Friendly sarcasm aside, this study is a gut punch to the CIM. Obvious limitations are the small sample size (n=20) and the ability to extrapolate to free-living conditions where “high carb” typically means high sugar coupled with high fat. Nevertheless, given the hypothesis of the CIM, as stated by those who promulgate it, the present study by Hall and company falsifies it outright.
So while it does not look like the low-carbohydrate diet is the savior of the obesity epidemic, I will finish with some compromising words, delivered by Hall himself, regarding the CIM and the low-carbohydrate diet (that I whole-heartedly endorse) :
“It is important to emphasize that low carbohydrate diets may confer metabolic benefits beyond loss of weight and body fat regardless of whether or not the [CIM] is true or false. Furthermore, experimental falsification of important aspects of the [CIM] does not mean that dietary carbohydrates and insulin are unimportant for body fat regulation. Rather their role is more complicated than the [CIM] suggests.”
Until next time!
1. Schwartz, M.W., et al., Obesity Pathogenesis: An Endocrine Society Scientific Statement. Endocr Rev, 2017. 38(4): p. 267-296.
2. Ludwig, D.S. and C.B. Ebbeling, The Carbohydrate-Insulin Model of Obesity: Beyond "Calories In, Calories Out". JAMA Intern Med, 2018. 178(8): p. 1098-1103.
3. Taubes, G., Good calories, bad calories : challenging the conventional wisdom on diet, weight control, and disease. 1st ed. 2007, New York: Knopf. xxv, 601 p.
4. Hall, K.D., et al., Calorie for Calorie, Dietary Fat Restriction Results in More Body Fat Loss than Carbohydrate Restriction in People with Obesity.
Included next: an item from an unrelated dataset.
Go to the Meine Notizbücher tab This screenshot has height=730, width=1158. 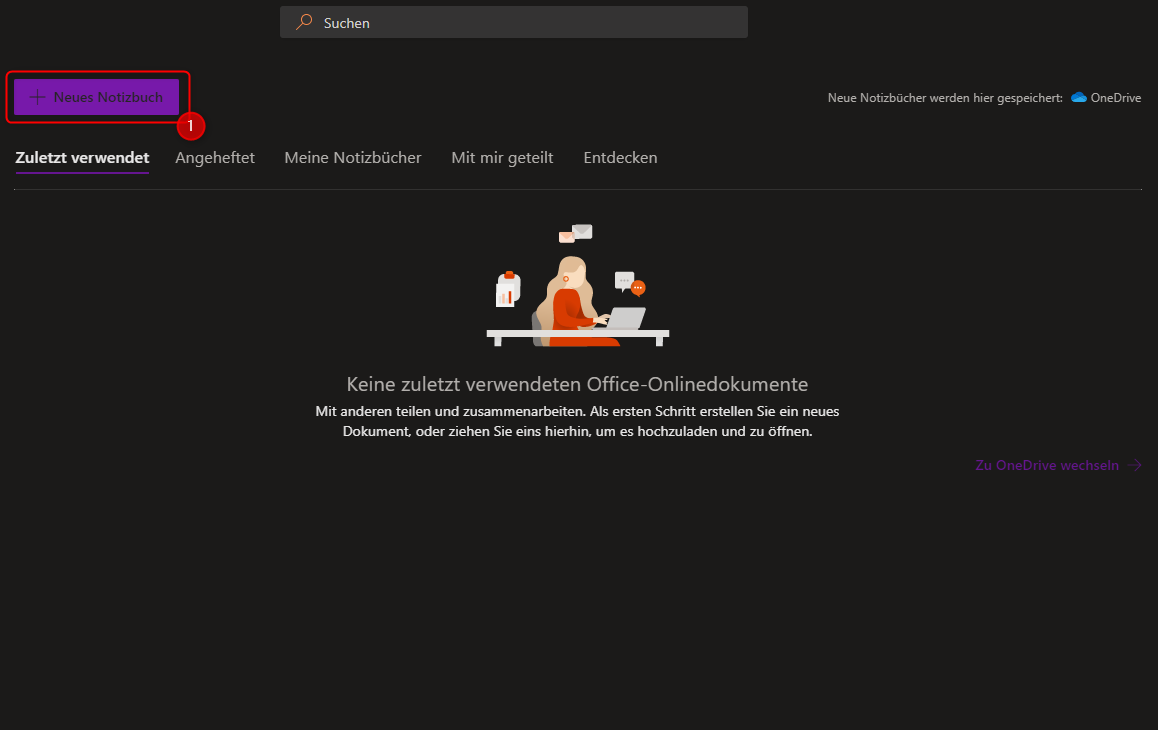(x=353, y=158)
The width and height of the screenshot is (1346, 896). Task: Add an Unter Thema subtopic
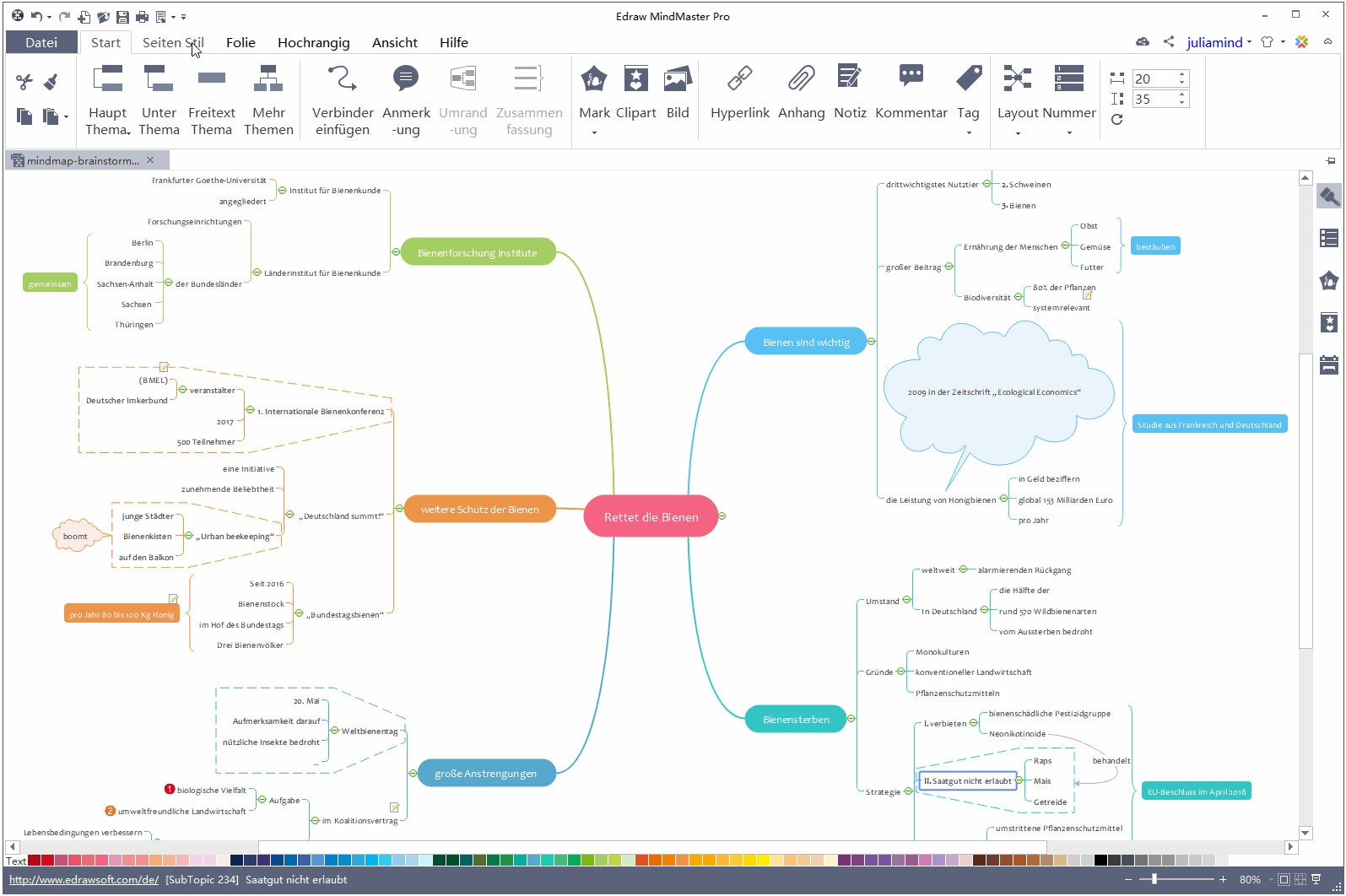159,79
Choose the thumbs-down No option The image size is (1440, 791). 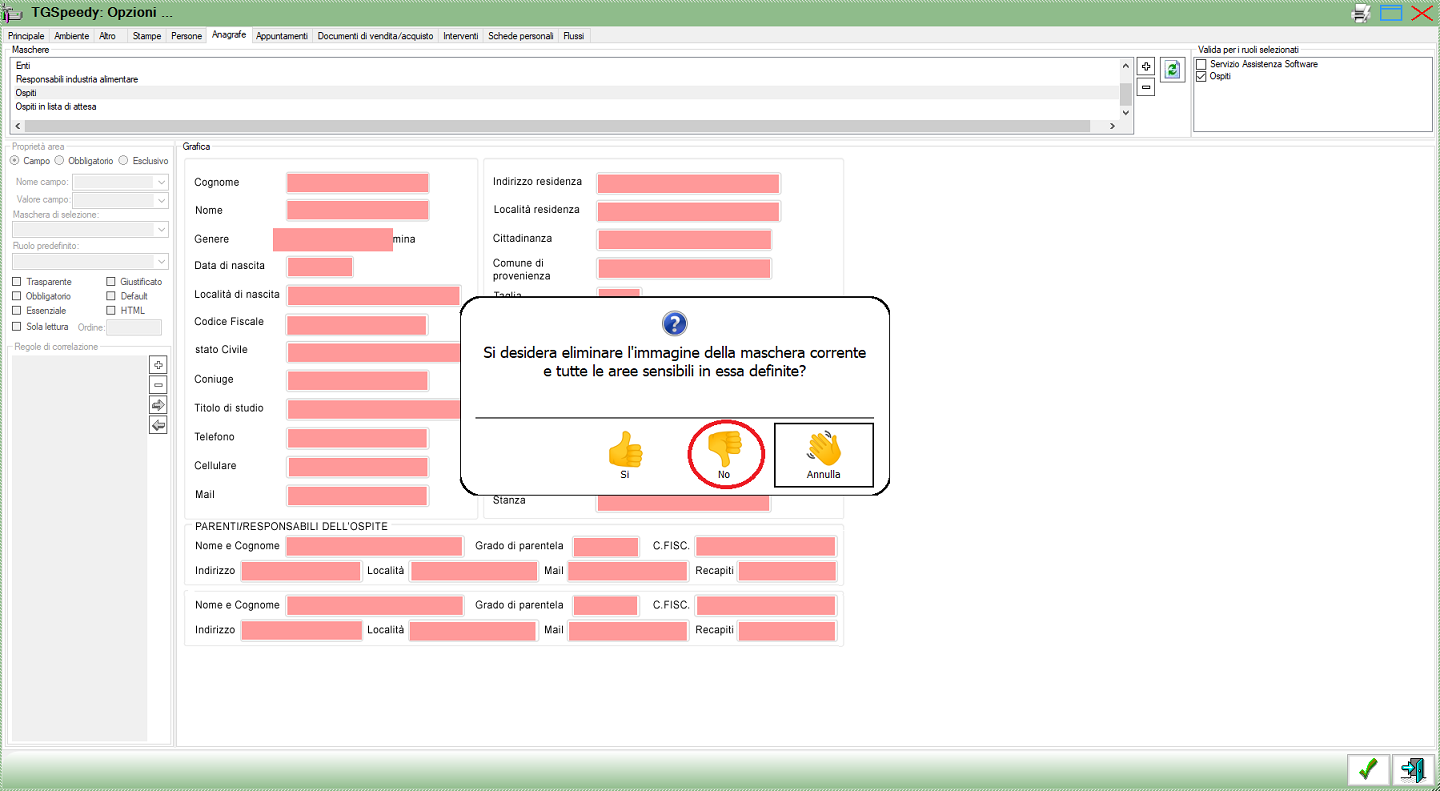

Cell Metab, 2015. 22(3): p. 427-36.
5. Hall, K.D., et al., Energy expenditure and body composition changes after an isocaloric ketogenic diet in overweight and obese men. Am J Clin Nutr, 2016. 104(2): p. 324-33.
6. Gardner, C.D., et al., Effect of Low-Fat vs Low-Carbohydrate Diet on 12-Month Weight Loss in Overweight Adults and the Association With Genotype Pattern or Insulin Secretion: The DIETFITS Randomized Clinical Trial. JAMA, 2018. 319(7): p. 667-679.
7. Hall, K.D. and J. Guo, Obesity Energetics: Body Weight Regulation and the Effects of Diet Composition. Gastroenterology, 2017. 152(7): p. 1718-1727 e3.
8. Oh, R., B. Gilani, and K.R. Uppaluri, Low Carbohydrate Diet, in StatPearls. 2020: Treasure Island (FL).
9. Hall, K.D., et al., Effect of a plant-based, low-fat diet versus an animal-based, ketogenic diet on ad libitum energy intake. Nat Med, 2021.
10. Hall, K.D., A review of the carbohydrate-insulin model of obesity. Eur J Clin Nutr, 2017. 71(5): p. 679.